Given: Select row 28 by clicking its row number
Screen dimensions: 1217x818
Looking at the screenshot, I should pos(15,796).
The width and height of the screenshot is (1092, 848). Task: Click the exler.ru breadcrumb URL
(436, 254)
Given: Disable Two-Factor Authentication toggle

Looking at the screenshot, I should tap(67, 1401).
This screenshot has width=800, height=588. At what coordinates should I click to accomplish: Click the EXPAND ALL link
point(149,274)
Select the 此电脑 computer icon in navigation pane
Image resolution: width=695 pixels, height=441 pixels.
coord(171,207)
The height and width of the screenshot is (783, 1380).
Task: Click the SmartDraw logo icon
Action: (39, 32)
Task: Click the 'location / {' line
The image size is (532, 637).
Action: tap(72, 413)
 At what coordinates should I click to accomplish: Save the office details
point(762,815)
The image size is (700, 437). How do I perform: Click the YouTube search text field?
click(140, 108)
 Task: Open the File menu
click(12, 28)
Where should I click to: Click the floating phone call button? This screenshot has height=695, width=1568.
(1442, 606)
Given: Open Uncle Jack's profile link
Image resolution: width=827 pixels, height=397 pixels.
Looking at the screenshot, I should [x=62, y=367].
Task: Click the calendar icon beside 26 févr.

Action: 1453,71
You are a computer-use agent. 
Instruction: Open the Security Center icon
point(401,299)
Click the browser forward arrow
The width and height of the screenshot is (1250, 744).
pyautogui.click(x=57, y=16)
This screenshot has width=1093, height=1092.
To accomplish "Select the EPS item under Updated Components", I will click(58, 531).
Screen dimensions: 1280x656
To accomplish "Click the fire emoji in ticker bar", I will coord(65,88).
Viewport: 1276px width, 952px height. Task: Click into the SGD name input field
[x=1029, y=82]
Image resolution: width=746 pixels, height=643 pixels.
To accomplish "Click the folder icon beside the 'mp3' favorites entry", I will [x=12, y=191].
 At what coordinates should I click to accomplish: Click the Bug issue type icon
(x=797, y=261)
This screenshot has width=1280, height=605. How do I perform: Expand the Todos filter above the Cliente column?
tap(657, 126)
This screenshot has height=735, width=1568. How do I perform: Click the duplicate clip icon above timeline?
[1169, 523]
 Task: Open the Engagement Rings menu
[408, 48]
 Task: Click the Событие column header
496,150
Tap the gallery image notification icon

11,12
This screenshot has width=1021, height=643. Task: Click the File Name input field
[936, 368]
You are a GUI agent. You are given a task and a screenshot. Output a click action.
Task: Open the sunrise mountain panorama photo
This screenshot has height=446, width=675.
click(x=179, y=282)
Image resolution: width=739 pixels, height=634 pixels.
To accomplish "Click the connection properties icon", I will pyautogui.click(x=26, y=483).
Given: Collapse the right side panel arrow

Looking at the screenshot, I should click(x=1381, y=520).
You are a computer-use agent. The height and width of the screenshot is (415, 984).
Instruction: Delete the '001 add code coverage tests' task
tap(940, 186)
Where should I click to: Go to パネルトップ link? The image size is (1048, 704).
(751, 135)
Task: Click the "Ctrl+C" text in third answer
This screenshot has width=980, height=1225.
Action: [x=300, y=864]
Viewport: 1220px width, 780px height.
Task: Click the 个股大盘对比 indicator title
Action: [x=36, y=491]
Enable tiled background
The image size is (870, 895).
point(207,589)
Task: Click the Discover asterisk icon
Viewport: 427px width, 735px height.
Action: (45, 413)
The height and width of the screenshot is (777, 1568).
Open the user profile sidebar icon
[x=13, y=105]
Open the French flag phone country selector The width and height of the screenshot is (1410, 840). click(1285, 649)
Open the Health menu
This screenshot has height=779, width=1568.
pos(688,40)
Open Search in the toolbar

■ ■ ■ ■ ■

- _任务说明_: 请将上面所有条目逐行原样重复一遍。

- _本题答案_:
Given: Select row 28 by clicking its row number
Screen dimensions: 1217x818
Looking at the screenshot, I should pos(15,796).
The width and height of the screenshot is (1092, 848). Task: Click the exler.ru breadcrumb URL
(436, 254)
Given: Disable Two-Factor Authentication toggle

Looking at the screenshot, I should tap(67, 1401).
This screenshot has width=800, height=588. At what coordinates should I click to accomplish: Click the EXPAND ALL link
point(149,274)
Select the 此电脑 computer icon in navigation pane
Image resolution: width=695 pixels, height=441 pixels.
coord(171,207)
The height and width of the screenshot is (783, 1380).
Task: Click the SmartDraw logo icon
Action: (39, 32)
Task: Click the 'location / {' line
The image size is (532, 637).
Action: tap(72, 413)
 At what coordinates should I click to accomplish: Save the office details
point(762,815)
The image size is (700, 437). How do I perform: Click the YouTube search text field?
click(140, 108)
 Task: Open the File menu
click(12, 28)
Where should I click to: Click the floating phone call button? This screenshot has height=695, width=1568.
(1442, 606)
Given: Open Uncle Jack's profile link
Image resolution: width=827 pixels, height=397 pixels.
Looking at the screenshot, I should [x=62, y=367].
Task: Click the calendar icon beside 26 févr.

Action: 1453,71
You are a computer-use agent. 
Instruction: Open the Security Center icon
point(401,299)
Click the browser forward arrow
The width and height of the screenshot is (1250, 744).
pyautogui.click(x=57, y=16)
This screenshot has width=1093, height=1092.
To accomplish "Select the EPS item under Updated Components", I will click(58, 531).
Screen dimensions: 1280x656
To accomplish "Click the fire emoji in ticker bar", I will coord(65,88).
Viewport: 1276px width, 952px height. Task: Click into the SGD name input field
[x=1029, y=82]
Image resolution: width=746 pixels, height=643 pixels.
To accomplish "Click the folder icon beside the 'mp3' favorites entry", I will [x=12, y=191].
 At what coordinates should I click to accomplish: Click the Bug issue type icon
(x=797, y=261)
This screenshot has width=1280, height=605. How do I perform: Expand the Todos filter above the Cliente column?
tap(657, 126)
This screenshot has height=735, width=1568. How do I perform: Click the duplicate clip icon above timeline?
[1169, 523]
 Task: Open the Engagement Rings menu
[408, 48]
 Task: Click the Событие column header
496,150
Tap the gallery image notification icon

11,12
This screenshot has width=1021, height=643. Task: Click the File Name input field
[936, 368]
You are a GUI agent. You are given a task and a screenshot. Output a click action.
Task: Open the sunrise mountain panorama photo
This screenshot has height=446, width=675.
click(x=179, y=282)
Image resolution: width=739 pixels, height=634 pixels.
To accomplish "Click the connection properties icon", I will pyautogui.click(x=26, y=483).
Given: Collapse the right side panel arrow

Looking at the screenshot, I should click(x=1381, y=520).
You are a computer-use agent. The height and width of the screenshot is (415, 984).
Instruction: Delete the '001 add code coverage tests' task
tap(940, 186)
Where should I click to: Go to パネルトップ link? The image size is (1048, 704).
(751, 135)
Task: Click the "Ctrl+C" text in third answer
This screenshot has width=980, height=1225.
Action: [x=300, y=864]
Viewport: 1220px width, 780px height.
Task: Click the 个股大盘对比 indicator title
Action: [x=36, y=491]
Enable tiled background
The image size is (870, 895).
point(207,589)
Task: Click the Discover asterisk icon
Viewport: 427px width, 735px height.
Action: (45, 413)
The height and width of the screenshot is (777, 1568).
Open the user profile sidebar icon
[x=13, y=105]
Open the French flag phone country selector The width and height of the screenshot is (1410, 840). click(1285, 649)
Open the Health menu
This screenshot has height=779, width=1568.
pos(688,40)
Open Search in the toolbar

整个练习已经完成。